(RECORDS SUPPLIED)
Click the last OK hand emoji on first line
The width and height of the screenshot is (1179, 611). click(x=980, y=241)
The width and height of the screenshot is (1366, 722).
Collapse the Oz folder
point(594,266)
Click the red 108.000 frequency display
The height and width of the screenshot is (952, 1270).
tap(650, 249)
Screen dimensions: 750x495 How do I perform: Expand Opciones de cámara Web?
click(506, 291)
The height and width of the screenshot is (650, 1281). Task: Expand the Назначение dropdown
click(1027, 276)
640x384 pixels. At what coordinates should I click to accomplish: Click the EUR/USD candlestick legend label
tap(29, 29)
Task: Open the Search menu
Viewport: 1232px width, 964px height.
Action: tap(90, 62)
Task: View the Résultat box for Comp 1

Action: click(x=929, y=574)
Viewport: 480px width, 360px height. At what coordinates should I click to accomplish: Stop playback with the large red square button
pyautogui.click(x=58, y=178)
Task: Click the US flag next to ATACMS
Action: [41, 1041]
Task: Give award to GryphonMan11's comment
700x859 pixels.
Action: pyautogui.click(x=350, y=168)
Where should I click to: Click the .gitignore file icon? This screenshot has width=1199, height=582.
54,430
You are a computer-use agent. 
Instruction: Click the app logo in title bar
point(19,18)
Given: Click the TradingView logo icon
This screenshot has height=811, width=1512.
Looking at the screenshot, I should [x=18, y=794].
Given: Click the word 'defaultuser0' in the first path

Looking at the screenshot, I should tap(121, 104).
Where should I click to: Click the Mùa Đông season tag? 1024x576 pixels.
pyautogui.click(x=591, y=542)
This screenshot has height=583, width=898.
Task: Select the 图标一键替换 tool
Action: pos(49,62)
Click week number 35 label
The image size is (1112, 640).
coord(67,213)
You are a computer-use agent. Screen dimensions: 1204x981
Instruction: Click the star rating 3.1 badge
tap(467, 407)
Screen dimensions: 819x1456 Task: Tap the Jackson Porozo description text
(End RECORDS SUPPLIED)
EXERCISE DESCRIPTION
Restate the records exactly. Leave nothing out.

SOLUTION TO THIS TASK
Click the last OK hand emoji on first line
The width and height of the screenshot is (1179, 611). click(x=980, y=241)
The width and height of the screenshot is (1366, 722).
Collapse the Oz folder
point(594,266)
Click the red 108.000 frequency display
The height and width of the screenshot is (952, 1270).
tap(650, 249)
Screen dimensions: 750x495 How do I perform: Expand Opciones de cámara Web?
click(506, 291)
The height and width of the screenshot is (650, 1281). Task: Expand the Назначение dropdown
click(1027, 276)
640x384 pixels. At what coordinates should I click to accomplish: Click the EUR/USD candlestick legend label
tap(29, 29)
Task: Open the Search menu
Viewport: 1232px width, 964px height.
Action: tap(90, 62)
Task: View the Résultat box for Comp 1

Action: click(x=929, y=574)
Viewport: 480px width, 360px height. At what coordinates should I click to accomplish: Stop playback with the large red square button
pyautogui.click(x=58, y=178)
Task: Click the US flag next to ATACMS
Action: [41, 1041]
Task: Give award to GryphonMan11's comment
700x859 pixels.
Action: pyautogui.click(x=350, y=168)
Where should I click to: Click the .gitignore file icon? This screenshot has width=1199, height=582.
54,430
You are a computer-use agent. 
Instruction: Click the app logo in title bar
point(19,18)
Given: Click the TradingView logo icon
This screenshot has height=811, width=1512.
Looking at the screenshot, I should [x=18, y=794].
Given: Click the word 'defaultuser0' in the first path

Looking at the screenshot, I should tap(121, 104).
Where should I click to: Click the Mùa Đông season tag? 1024x576 pixels.
pyautogui.click(x=591, y=542)
This screenshot has height=583, width=898.
Task: Select the 图标一键替换 tool
Action: pos(49,62)
Click week number 35 label
The image size is (1112, 640).
coord(67,213)
You are a computer-use agent. Screen dimensions: 1204x981
Instruction: Click the star rating 3.1 badge
tap(467, 407)
Screen dimensions: 819x1456 Task: Tap the Jackson Porozo description text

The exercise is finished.